(DATA PROVIDED)

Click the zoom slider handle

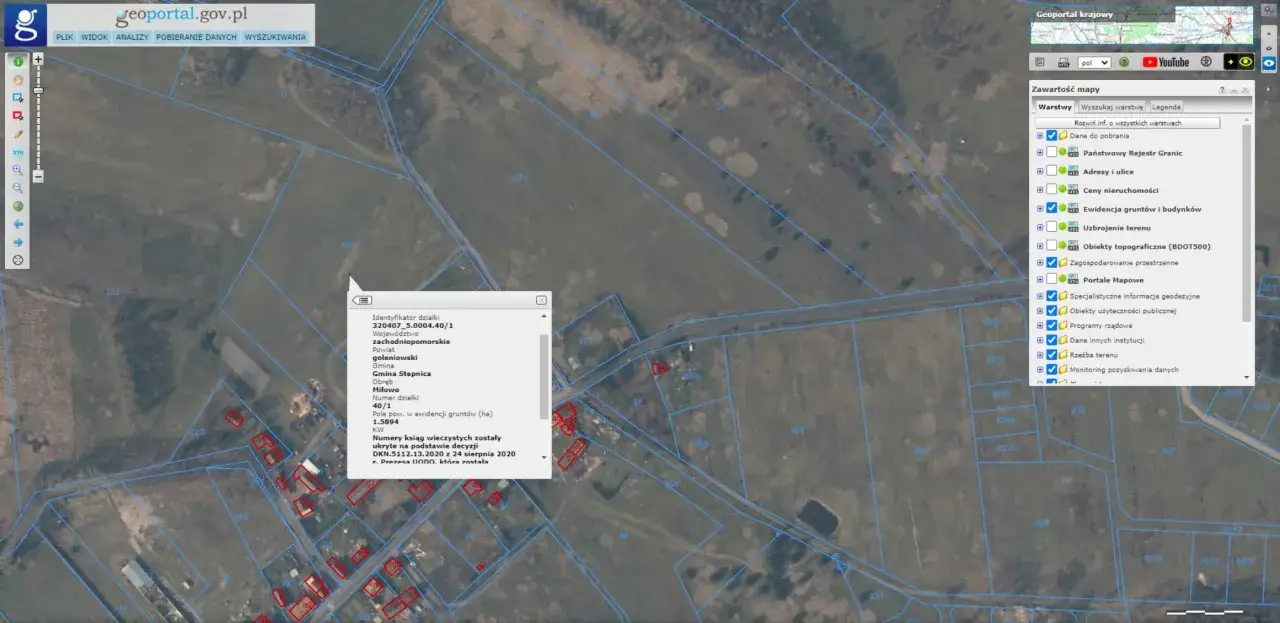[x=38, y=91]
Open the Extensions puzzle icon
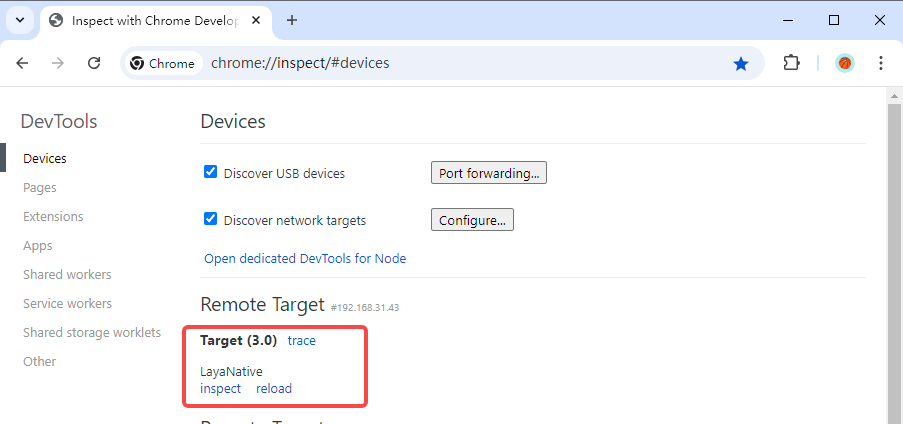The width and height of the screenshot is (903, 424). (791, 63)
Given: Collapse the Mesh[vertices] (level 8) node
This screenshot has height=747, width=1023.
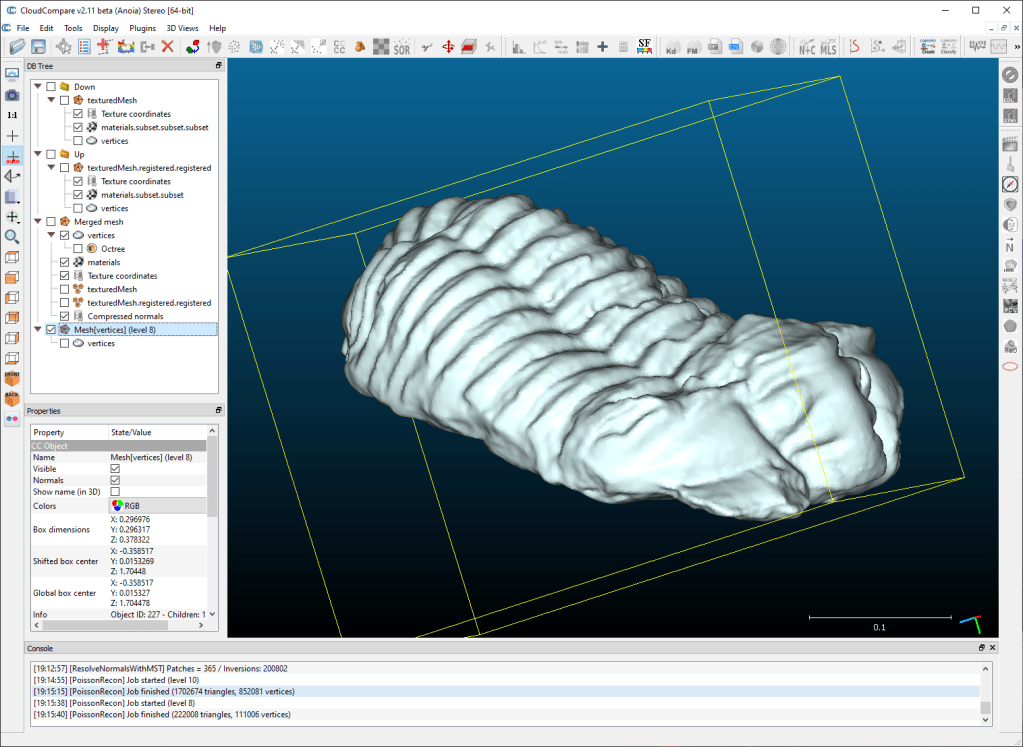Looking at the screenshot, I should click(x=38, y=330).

(End DATA PROVIDED)

• EXERCISE DETAILS:
The complete set of records should be written out again, pictures excluded.

• THE COMPLETED TASK:
Click the zoom slider handle

[x=38, y=91]
Open the Extensions puzzle icon
The width and height of the screenshot is (903, 424). (791, 63)
Given: Collapse the Mesh[vertices] (level 8) node
This screenshot has height=747, width=1023.
Looking at the screenshot, I should click(x=38, y=330).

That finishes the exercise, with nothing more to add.